=== What to do ===
1) Quote the passage of the article on the novel A Cure for Cancer that begins with "1971 novel by" and continues through "Jerry Cornelius series.".
2) Continue the article on the novel A Cure for Cancer from the point at which it stops.

A Cure for Cancer
- Dust-jacket from the first edition.
- Author: Michael Moorcock
- Language: English
- Series: Jerry Cornelius
- Genre: Literary Fiction
- Published: 1971 (Allison & Busby)
- Publication place: United Kingdom
- Media type: Print (hardback)
- Pages: 256 pp
- ISBN: 0-85031-026-1
- OCLC: 446616
- Dewey Decimal: 823/.9/14
- LC Class: PZ4.M8185 Cu PR6063.O59
- Preceded by: The Final Programme
- Followed by: The English Assassin

= A Cure for Cancer =

1971 novel by Michael Moorcock

A Cure for Cancer is a novel by British fantasy and science fiction writer Michael Moorcock, first published in 6a Noel Street, London 1971 by Allison & Busby Ltd. The book is part of Moorcock's long-running Jerry Cornelius series.

=== Data for review ===
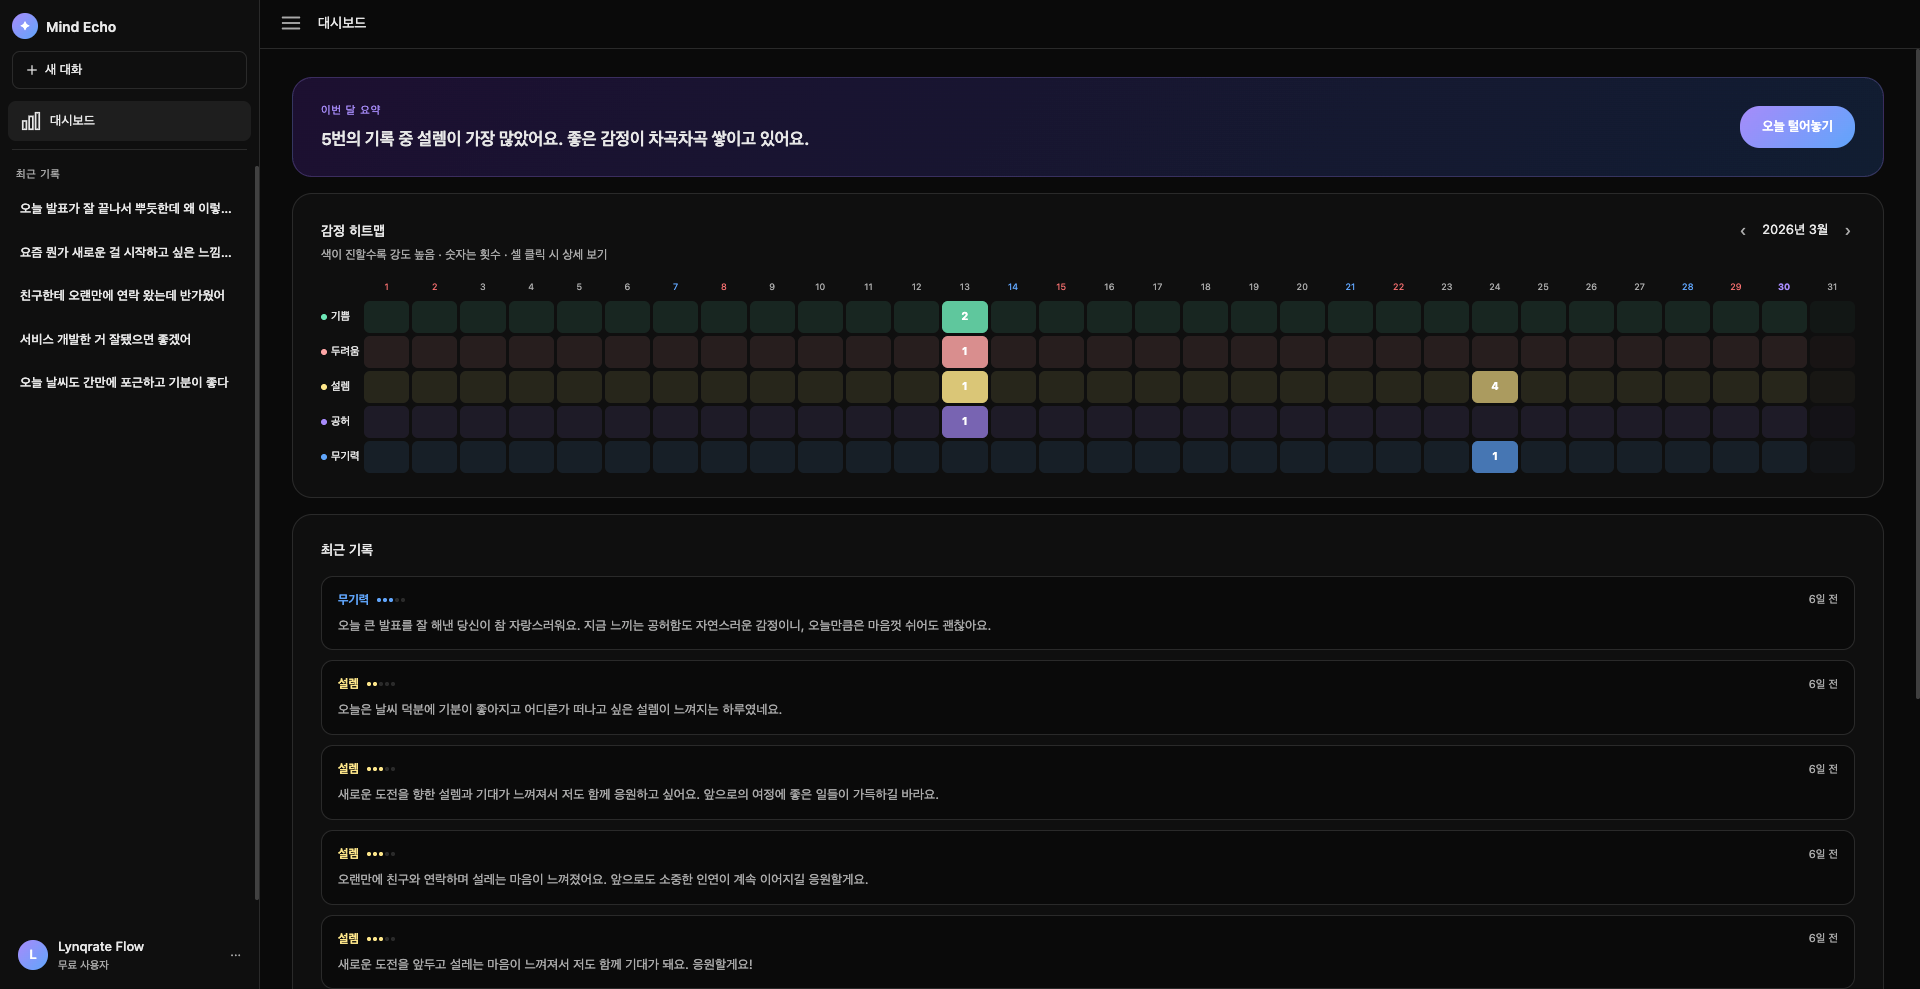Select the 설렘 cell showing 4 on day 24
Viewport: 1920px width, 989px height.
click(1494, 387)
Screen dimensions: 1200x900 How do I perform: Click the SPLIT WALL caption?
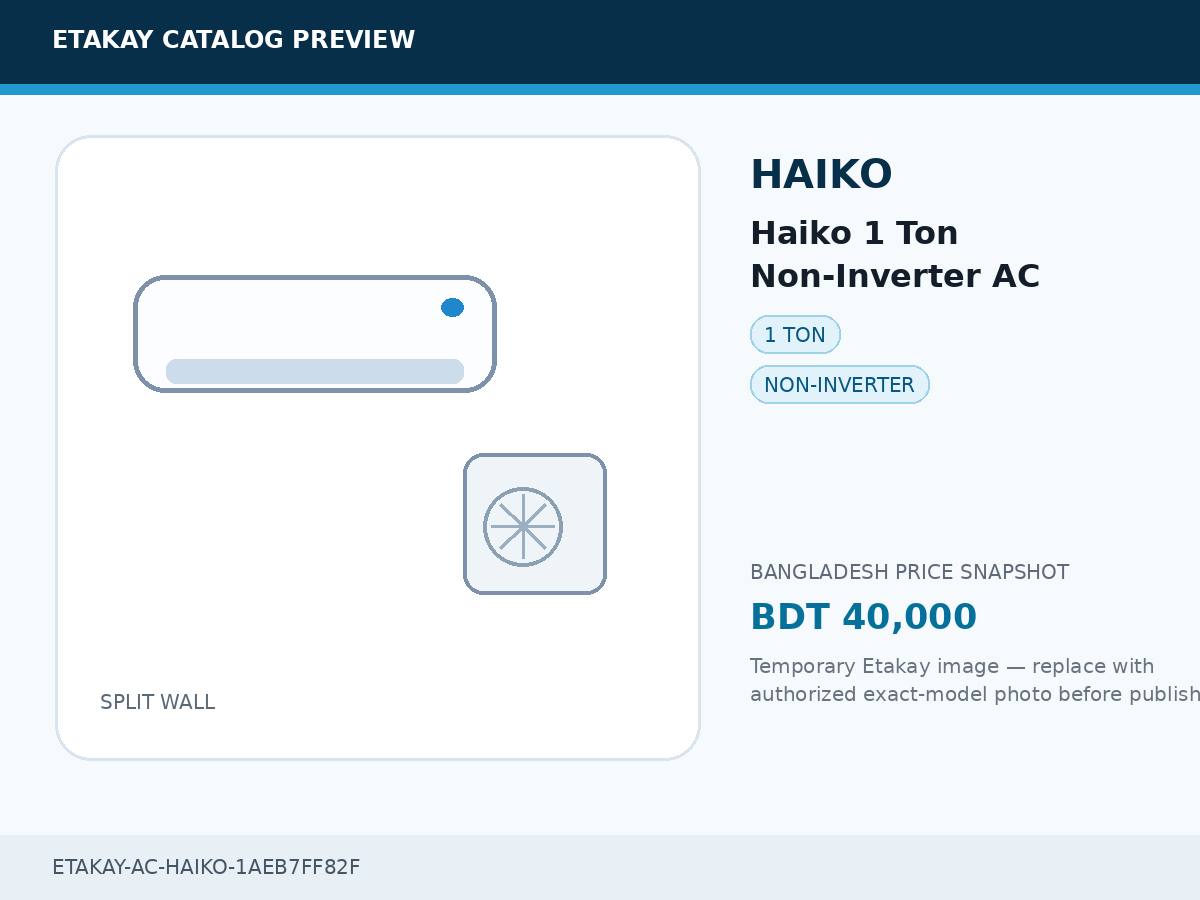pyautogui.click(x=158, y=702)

=== Set of answers ===
1)
1971 novel by Michael Moorcock

A Cure for Cancer is a novel by British fantasy and science fiction writer Michael Moorcock, first published in 6a Noel Street, London 1971 by Allison & Busby Ltd. The book is part of Moorcock's long-running Jerry Cornelius series.

2)
The second novel of the sequence is essentially a collage of absurdist vignettes, many of which first appeared in an eclectic range of British and American magazines. (Edited by Noble.)

== Plot ==
Jerry inhabits a world at war with itself and, armed only with an occasional "vibragun" appears to fight "against history" for the freedom of "randomness" against the straitlaced conventions exemplified by his brother Frank. In the end Jerry's quest, oblique as it is, is perhaps more artistic than political.